» Requirement:
Reproduce the following lines word for word, omitting the pictures from your answer.

# Records for the exercise start

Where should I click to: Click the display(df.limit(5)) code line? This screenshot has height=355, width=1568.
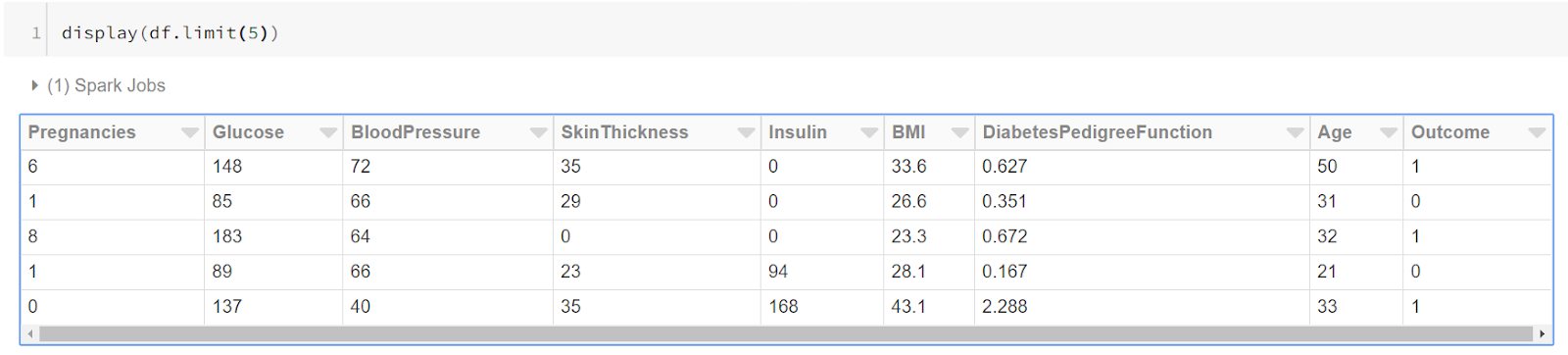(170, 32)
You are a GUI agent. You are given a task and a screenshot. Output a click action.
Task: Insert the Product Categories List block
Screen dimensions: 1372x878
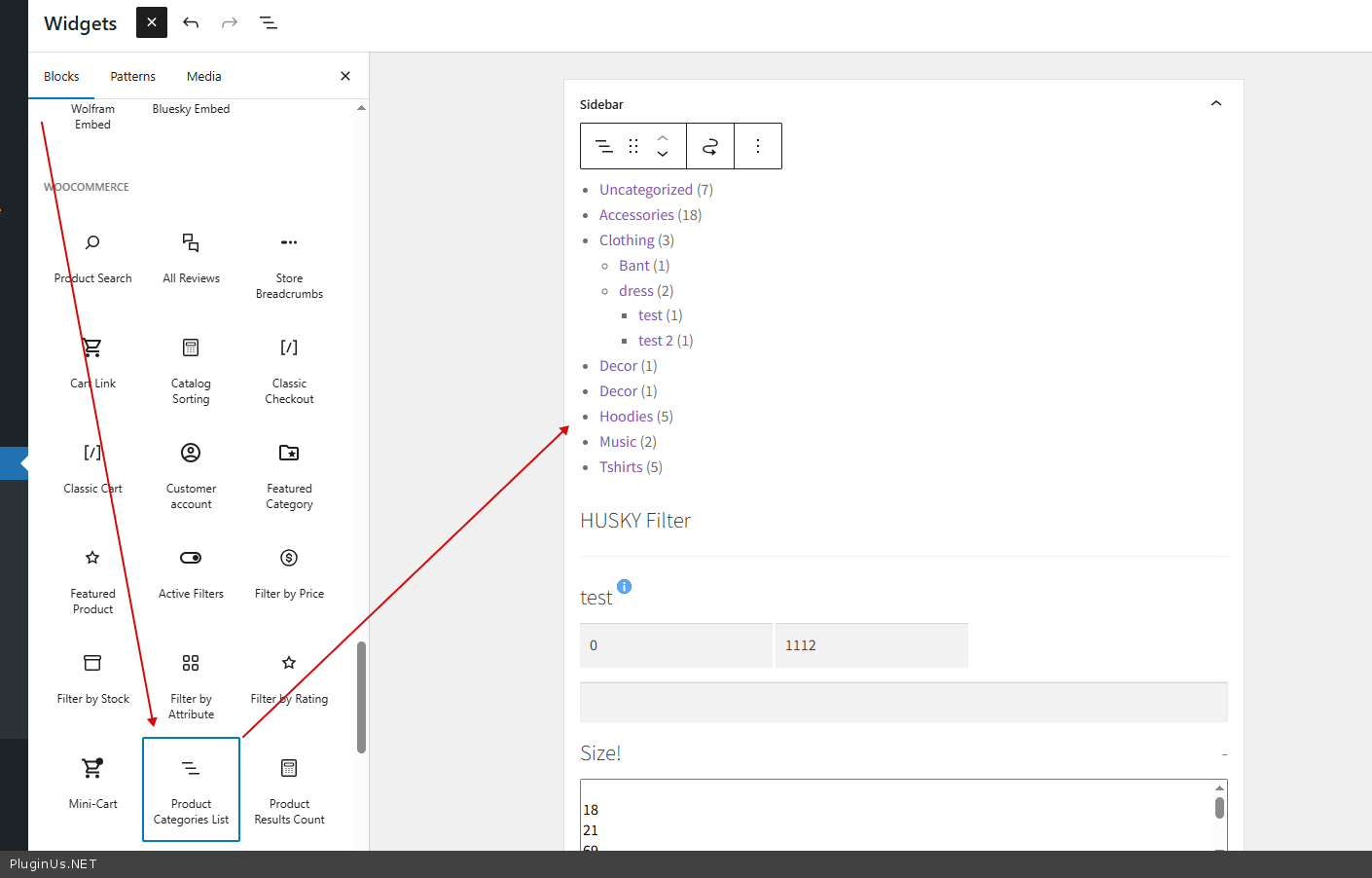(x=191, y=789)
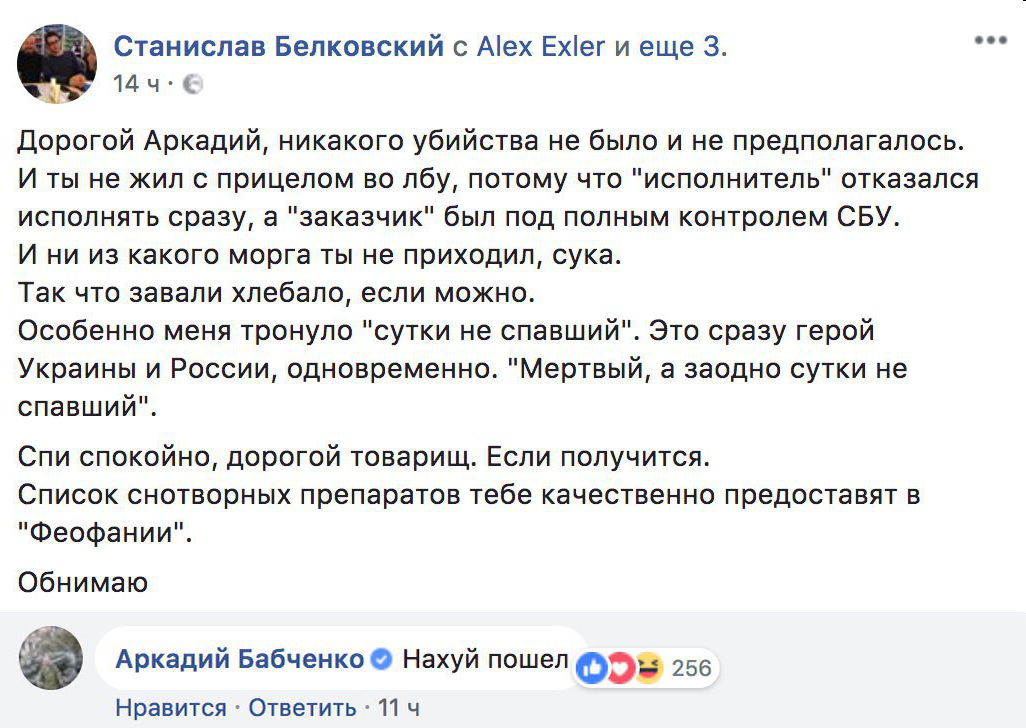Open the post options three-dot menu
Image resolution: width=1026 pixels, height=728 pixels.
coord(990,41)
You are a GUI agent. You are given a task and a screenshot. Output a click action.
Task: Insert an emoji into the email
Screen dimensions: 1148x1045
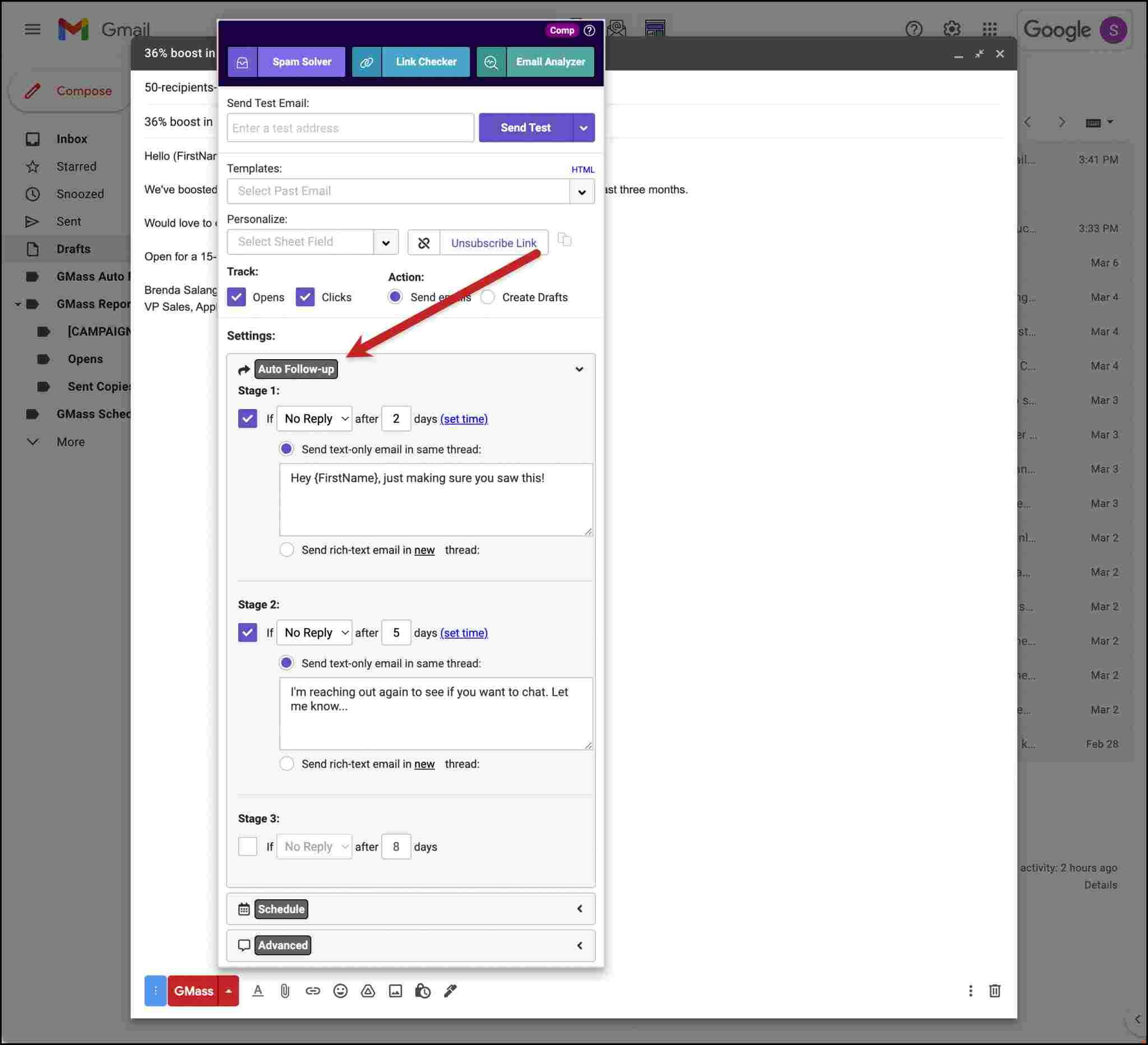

# Records for the exercise end

» Exercise response:
Where should I click to: Click the display(df.limit(5)) code line? This screenshot has height=355, width=1568.
(170, 32)
You are a GUI agent. You are given a task and a screenshot. Output a click action.
Task: Insert the Product Categories List block
Screen dimensions: 1372x878
(x=191, y=789)
Open the post options three-dot menu
Image resolution: width=1026 pixels, height=728 pixels.
coord(990,41)
You are a GUI agent. You are given a task and a screenshot. Output a click action.
Task: Insert an emoji into the email
Screen dimensions: 1148x1045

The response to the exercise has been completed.